Production Linked Incentives scheme

Date: 09 November 2020 Tags: Commerce & Industry

Issue

In order to boost domestic manufacturing and cut down on import bills, the central government in March this year introduced a scheme that aims to give companies incentives on incremental sales from products manufactured in domestic units.

 

Background

Apart from cutting down on imports, the PLI scheme also looks to capture the growing demand in the domestic market.

 

Details

  • The government aims to expand the ambit of the scheme to include as many as ten more sectors such as food processing and textiles other than the already included mobile phones, allied equipment, pharmaceutical ingredients, and medical devices. 

  • Apart from inviting foreign companies to set business in India, the scheme also aims to encourage local companies to set up or expand existing manufacturing units.

  • So far, the scheme has been rolled out for mobile and allied equipment as well as pharmaceutical ingredients and medical devices manufacturing.

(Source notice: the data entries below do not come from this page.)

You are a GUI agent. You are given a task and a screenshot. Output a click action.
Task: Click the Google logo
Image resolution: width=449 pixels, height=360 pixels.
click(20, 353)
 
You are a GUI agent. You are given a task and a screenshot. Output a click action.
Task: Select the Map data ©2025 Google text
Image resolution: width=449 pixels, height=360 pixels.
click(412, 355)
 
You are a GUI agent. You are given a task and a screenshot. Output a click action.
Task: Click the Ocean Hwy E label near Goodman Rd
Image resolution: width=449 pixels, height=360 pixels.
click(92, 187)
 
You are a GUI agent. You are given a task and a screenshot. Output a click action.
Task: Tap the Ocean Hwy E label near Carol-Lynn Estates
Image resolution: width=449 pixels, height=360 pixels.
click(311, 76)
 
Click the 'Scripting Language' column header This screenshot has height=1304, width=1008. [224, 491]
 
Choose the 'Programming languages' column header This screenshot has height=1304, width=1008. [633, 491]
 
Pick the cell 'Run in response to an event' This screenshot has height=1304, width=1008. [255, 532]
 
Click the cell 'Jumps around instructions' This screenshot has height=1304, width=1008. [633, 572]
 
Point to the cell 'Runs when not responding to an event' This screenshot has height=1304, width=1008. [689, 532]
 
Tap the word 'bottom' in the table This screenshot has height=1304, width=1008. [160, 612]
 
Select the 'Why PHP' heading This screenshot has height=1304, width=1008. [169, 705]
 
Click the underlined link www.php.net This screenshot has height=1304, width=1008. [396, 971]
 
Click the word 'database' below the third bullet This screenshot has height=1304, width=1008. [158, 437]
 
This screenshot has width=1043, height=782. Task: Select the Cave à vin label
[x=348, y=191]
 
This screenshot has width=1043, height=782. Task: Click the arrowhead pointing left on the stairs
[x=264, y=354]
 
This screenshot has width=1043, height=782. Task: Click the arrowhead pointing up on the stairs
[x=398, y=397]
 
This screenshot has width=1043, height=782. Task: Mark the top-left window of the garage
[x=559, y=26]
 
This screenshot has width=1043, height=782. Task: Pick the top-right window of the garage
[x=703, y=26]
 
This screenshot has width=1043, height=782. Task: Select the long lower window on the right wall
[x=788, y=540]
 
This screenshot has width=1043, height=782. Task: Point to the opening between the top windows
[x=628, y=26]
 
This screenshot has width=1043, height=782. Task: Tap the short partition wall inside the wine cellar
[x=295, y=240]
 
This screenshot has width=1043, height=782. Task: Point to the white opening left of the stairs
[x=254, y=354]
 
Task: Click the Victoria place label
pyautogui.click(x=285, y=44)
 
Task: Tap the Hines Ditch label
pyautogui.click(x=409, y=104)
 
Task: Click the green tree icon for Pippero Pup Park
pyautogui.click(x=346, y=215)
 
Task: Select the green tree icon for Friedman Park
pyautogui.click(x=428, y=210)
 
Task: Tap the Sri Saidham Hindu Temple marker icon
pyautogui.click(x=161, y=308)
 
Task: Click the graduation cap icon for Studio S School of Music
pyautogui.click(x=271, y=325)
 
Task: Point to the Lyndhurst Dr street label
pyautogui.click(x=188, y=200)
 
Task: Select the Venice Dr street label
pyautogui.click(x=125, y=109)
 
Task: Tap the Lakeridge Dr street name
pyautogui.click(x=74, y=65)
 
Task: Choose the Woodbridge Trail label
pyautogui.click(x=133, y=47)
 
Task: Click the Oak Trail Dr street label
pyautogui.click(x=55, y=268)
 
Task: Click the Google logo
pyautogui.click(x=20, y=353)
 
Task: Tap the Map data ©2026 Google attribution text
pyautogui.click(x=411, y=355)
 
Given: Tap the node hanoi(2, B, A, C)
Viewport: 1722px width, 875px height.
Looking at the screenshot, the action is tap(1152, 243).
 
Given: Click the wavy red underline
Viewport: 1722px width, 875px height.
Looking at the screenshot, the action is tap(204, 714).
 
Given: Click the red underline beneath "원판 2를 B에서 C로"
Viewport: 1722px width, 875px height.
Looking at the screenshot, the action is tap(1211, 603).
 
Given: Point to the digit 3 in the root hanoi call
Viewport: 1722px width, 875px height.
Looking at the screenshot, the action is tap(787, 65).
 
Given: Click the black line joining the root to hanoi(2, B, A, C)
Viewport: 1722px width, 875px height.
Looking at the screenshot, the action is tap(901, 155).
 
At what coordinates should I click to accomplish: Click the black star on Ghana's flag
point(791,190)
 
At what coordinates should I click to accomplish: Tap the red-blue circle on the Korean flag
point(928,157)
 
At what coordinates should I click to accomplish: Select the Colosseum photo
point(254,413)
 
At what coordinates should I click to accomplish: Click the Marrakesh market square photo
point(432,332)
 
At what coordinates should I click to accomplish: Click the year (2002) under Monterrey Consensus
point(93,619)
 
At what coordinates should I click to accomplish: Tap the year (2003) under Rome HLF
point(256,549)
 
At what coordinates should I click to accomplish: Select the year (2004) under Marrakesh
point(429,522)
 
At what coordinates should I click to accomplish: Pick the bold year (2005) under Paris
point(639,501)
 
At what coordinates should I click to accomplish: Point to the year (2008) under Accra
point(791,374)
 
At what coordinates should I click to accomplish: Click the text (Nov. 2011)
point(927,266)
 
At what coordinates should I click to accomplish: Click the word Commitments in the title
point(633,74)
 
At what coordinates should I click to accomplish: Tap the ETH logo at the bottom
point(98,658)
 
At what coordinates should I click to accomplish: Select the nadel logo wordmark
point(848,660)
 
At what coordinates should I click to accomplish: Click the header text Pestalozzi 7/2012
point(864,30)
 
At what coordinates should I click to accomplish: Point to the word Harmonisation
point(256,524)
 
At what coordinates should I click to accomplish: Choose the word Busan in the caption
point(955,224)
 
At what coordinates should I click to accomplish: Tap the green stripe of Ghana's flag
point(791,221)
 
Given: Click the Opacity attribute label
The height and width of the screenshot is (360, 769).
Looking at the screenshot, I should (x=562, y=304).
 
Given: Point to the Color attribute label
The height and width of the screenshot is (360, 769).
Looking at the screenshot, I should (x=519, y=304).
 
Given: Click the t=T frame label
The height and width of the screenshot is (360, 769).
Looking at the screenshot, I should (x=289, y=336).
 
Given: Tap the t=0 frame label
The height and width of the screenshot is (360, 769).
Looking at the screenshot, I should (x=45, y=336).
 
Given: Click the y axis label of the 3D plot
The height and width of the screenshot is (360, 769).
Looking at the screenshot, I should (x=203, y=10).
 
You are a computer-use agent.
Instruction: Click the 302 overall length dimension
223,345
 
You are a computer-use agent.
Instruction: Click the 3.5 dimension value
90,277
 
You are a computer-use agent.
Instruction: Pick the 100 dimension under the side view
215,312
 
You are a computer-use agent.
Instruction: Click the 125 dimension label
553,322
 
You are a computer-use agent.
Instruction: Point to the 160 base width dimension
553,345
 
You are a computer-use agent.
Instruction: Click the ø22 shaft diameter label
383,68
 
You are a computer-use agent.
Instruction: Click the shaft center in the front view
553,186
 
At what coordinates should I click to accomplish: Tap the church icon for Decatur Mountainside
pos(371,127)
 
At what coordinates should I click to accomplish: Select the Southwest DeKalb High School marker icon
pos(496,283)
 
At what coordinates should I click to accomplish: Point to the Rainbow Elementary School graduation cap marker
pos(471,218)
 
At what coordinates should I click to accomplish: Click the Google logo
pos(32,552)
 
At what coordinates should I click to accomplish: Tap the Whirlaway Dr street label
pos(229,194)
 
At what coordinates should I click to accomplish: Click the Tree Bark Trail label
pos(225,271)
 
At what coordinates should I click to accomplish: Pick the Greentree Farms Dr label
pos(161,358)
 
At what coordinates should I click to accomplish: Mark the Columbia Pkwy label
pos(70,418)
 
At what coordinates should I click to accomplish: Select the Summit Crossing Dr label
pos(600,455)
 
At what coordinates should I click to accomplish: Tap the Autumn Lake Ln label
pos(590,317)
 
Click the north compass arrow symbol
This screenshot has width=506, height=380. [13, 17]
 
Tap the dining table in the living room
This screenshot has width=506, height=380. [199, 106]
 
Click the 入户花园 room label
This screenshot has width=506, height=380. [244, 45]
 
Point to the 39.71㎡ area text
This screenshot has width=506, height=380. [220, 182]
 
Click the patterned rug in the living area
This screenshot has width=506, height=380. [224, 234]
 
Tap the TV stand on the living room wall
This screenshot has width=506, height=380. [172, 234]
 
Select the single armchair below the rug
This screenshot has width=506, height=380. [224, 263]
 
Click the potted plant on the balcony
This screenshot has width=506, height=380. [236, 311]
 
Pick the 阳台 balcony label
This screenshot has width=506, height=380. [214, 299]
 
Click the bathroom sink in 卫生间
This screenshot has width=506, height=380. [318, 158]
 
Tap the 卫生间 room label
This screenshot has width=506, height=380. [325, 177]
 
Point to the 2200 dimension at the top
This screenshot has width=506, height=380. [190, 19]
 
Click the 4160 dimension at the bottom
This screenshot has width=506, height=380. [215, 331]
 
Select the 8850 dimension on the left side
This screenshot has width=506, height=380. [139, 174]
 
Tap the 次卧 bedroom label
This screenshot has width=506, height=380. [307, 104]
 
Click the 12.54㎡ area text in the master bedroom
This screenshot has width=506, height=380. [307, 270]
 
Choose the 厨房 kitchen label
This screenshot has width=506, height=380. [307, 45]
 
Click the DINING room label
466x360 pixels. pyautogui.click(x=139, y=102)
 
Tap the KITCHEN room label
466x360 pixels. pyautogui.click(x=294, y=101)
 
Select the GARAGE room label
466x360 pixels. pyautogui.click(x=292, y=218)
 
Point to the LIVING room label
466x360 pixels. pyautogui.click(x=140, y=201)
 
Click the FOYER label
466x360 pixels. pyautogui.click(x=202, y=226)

  • These sectors are labour intensive and are likely, and the hope is that they would create new jobs for the employable workforce of India.

  • The idea of PLI is important as the government cannot continue making investments in these capital intensive sectors as they need longer times for start giving the returns.

  • The government will pay the companies it selects for the scheme a specific proportion of their turnover from making and selling the bulk drugs or medical devices as an incentive over the next few years. The amount of the incentive would decrease as the years go by.

 

Highlights

  • The PLI scheme is available to all companies registered in India which meet the threshold requirement of a specified incremental investment (between ?100 crore and ?1,000 crore) in the next four years as well as incremental sales of manufactured goods. 

  • A maximum of five domestic and five global mobile manufacturing companies and 10 electronic component manufacturers will be selected from the applications received by the Government.

  • In case more applications are received, then companies having the highest consolidated global manufacturing revenues will be considered. 

  • The scheme also provides that an Empowered Committee (EC) will be constituted which has the power to review and revise rate of incentives, ceilings, eligibility criteria, etc.